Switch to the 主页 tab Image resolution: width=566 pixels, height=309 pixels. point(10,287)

++++++++++++++++++++

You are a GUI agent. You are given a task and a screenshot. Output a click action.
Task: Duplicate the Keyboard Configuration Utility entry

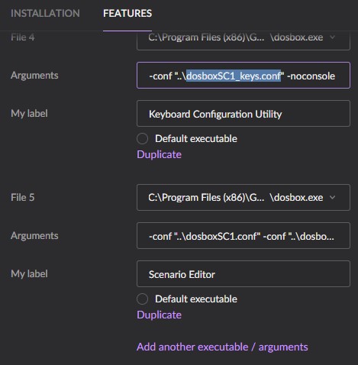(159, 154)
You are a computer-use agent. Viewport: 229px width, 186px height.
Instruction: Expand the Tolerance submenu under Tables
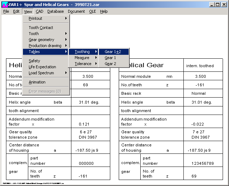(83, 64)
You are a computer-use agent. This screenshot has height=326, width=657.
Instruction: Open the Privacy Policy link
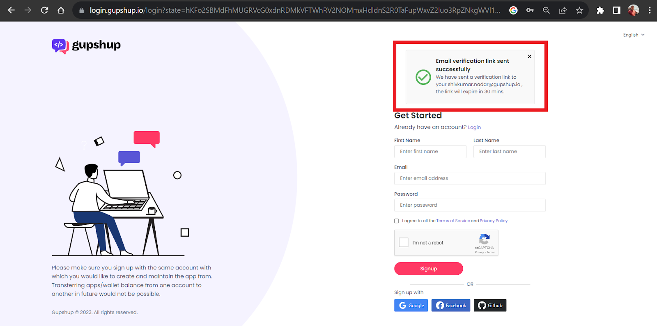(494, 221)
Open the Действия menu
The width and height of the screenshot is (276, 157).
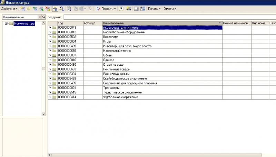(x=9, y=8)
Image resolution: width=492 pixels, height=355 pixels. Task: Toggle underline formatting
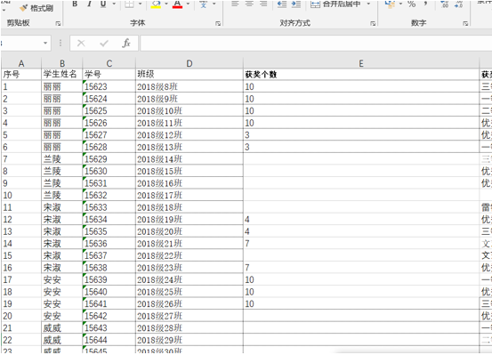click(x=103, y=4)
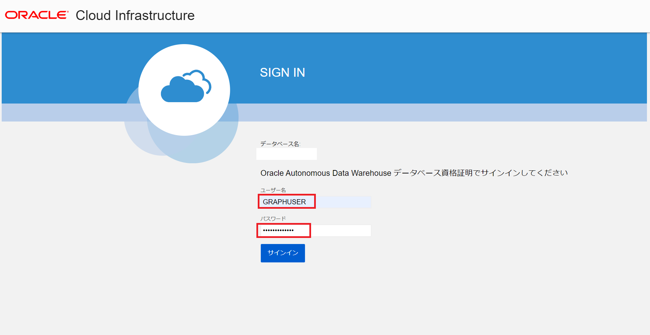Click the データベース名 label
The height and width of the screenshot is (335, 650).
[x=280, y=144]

++++++++++++++++++++

» PROBLEM DESCRIPTION:
State the number of lines in the listing that include the word "agent", without any other text.

» WRITTEN ANSWER:
3